Cet effort d’appréciation de la valeur que la société
attribue aux actifs naturels, y compris la santé humaine, se poursuit
et ouvre la voie à une comptabilité nationale ou mondiale
élargie (qu’on appelle parfois comptabilité verte),
celle-là même que souhaitent les promoteurs du « développement
humain ». Cette recherche se traduit dès à présent
par un ensemble de mesures, notamment sous forme de taxes pour corriger
les pollutions, de normes pour les éviter ou les réduire
et plus récemment de permis négociables de « droits
à émettre », des firmes pouvant négocier ces
droits avec d’autres qui polluent moins qu’elles, dès
lors que le total ne dépasse pas les quantités globalement
autorisées. Ce système a notamment été adopté
par l’administration américaine pour réduire, à
partir de 1995, de 40 % les rejets de dioxyde de soufre.

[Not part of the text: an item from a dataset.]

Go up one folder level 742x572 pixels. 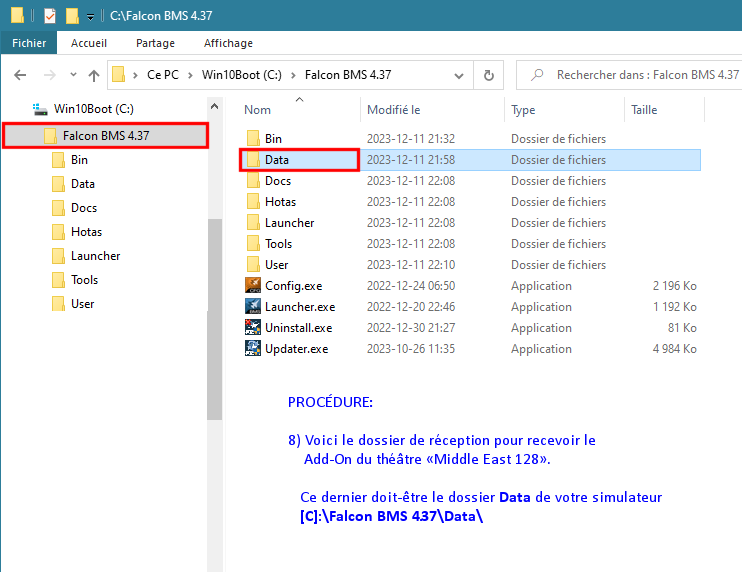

Il n’exclut
ni les normes ni, si nécessaire, les taxes, ni surtout la recherche
de productivité. Il ne règle pas tous les problèmes,
tant s’en faut, mais illustre la possibilité de mettre les
techniques économiques au service de l’environnement.

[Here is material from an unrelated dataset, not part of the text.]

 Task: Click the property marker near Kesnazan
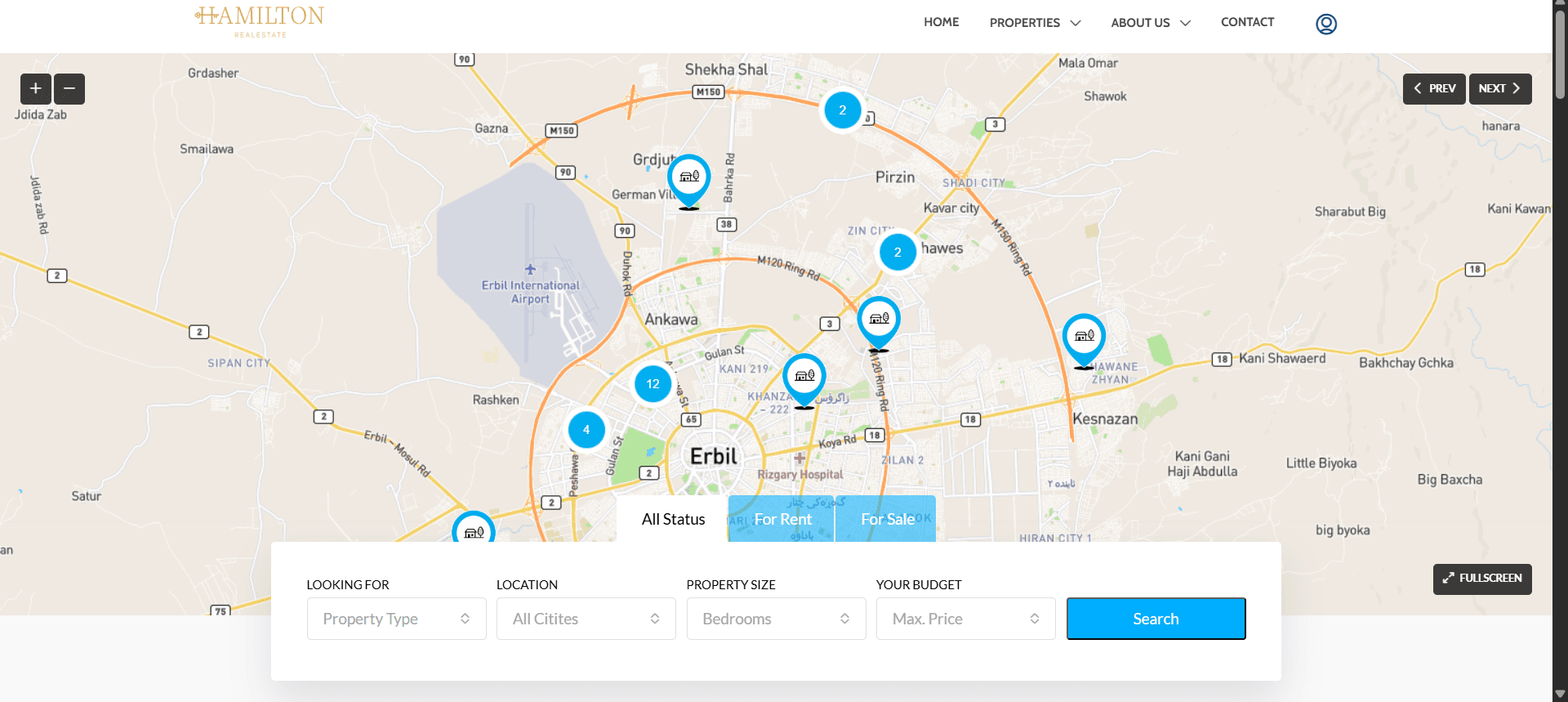1084,338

La recherche économique ne concerne pas
seulement les questions de pollution. Elle s’intéresse aussi
aux allocations des ressources naturelles dans le temps.
Le choix des outils correcteurs du risque engendré
par l’effet de serre, par exemple, doit évidemment se faire
au niveau international. Tous les pays n’en ont pas la même
approche. Les Etats-Unis misent sur les normes et les efforts volontaires,
plus ou moins encouragés par des systèmes comme celui des
« droits d’émission ». La Communauté européenne
a une préférence pour les taxes. De grands pays en développement
demandent d’avoir atteint un certain niveau de vie pour accepter
ces disciplines, ce qui risque de créer des distorsions graves
de concurrence. Mais finalement, à plus ou moins long terme, ce
sera toujours au consommateur de supporter les coûts. C’est
là que se joue la partie qui relève plus du politique que
de l’économie. L’économie n’intègre
vraiment les exigences de l’environnement qu’au fur et à
mesure qu’une majorité de personnes prend conscience de la
réalité des enjeux.
Bibliographie
- Arcadie, essai sur le mieux-être, Bertrand de Jouvenel, Gallimard, 2002.
- Le nouvel ordre écologique, Luc Ferry, Grasset, 1992.
- Parer aux risques de demain, Dominique Bourg et Jean-Louis Schlegel, Le Seuil, 2001.
- L’histoire de l’environnement, Robert Delors, PUF, 2001.
- L’environnement au XXe siècle, Jacques Teys, in Futuribles, février-mars 2000.
- Economie de l’environnement, Anne Vallée, Le Seuil Point, 2002.
- L’entreprise verte, Elisabeth Laville, Village Mondial, 2002.
- La comptabilité verte, Bernard Christophe, De Boeck Université, Belin, 1995.